** Materials provided follows **

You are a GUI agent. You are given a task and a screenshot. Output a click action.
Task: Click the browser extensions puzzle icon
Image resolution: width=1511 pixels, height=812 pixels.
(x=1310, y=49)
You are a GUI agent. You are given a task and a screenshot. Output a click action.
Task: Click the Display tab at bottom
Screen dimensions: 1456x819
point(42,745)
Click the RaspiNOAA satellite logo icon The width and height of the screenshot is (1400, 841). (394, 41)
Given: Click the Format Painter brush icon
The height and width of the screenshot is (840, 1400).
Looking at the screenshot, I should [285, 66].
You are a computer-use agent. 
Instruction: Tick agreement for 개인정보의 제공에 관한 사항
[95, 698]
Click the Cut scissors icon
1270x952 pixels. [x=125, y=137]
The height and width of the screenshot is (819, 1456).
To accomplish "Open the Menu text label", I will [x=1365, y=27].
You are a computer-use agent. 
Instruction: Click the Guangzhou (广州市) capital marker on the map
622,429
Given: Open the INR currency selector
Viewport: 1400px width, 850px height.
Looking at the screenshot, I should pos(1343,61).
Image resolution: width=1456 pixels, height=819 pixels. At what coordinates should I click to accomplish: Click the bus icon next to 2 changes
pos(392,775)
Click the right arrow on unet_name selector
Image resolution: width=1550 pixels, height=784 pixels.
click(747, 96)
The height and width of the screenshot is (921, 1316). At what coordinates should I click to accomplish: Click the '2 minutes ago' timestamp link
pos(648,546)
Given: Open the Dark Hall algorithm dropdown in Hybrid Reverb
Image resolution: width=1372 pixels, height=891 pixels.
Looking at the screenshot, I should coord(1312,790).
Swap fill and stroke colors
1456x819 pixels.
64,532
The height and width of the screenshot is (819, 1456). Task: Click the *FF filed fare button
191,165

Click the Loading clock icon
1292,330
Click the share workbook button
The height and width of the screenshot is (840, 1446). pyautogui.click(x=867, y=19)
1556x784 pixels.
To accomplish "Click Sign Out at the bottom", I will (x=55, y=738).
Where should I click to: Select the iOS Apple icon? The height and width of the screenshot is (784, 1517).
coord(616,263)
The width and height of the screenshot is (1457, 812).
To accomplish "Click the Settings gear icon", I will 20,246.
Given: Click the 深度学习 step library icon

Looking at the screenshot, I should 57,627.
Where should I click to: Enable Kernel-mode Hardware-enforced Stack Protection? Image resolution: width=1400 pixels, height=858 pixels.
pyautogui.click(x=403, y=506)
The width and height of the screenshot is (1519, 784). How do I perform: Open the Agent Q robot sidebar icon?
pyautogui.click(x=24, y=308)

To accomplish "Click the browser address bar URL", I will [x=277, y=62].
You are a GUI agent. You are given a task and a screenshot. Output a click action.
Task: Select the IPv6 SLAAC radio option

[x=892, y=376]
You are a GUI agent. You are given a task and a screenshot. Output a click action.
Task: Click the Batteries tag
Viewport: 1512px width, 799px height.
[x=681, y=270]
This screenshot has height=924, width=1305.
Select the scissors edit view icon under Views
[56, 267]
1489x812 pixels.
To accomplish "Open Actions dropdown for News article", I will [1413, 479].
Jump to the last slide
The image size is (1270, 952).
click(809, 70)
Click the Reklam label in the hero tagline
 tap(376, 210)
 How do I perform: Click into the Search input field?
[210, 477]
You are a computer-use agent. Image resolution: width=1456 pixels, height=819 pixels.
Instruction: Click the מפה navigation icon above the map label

** End of Materials provided **

Exercise objective: Only lines that include "browser" belong in the answer; copy all of them from the listing.

Answer to this exercise:
Task: Click the browser extensions puzzle icon
To accomplish "Click the browser address bar URL", I will [x=277, y=62].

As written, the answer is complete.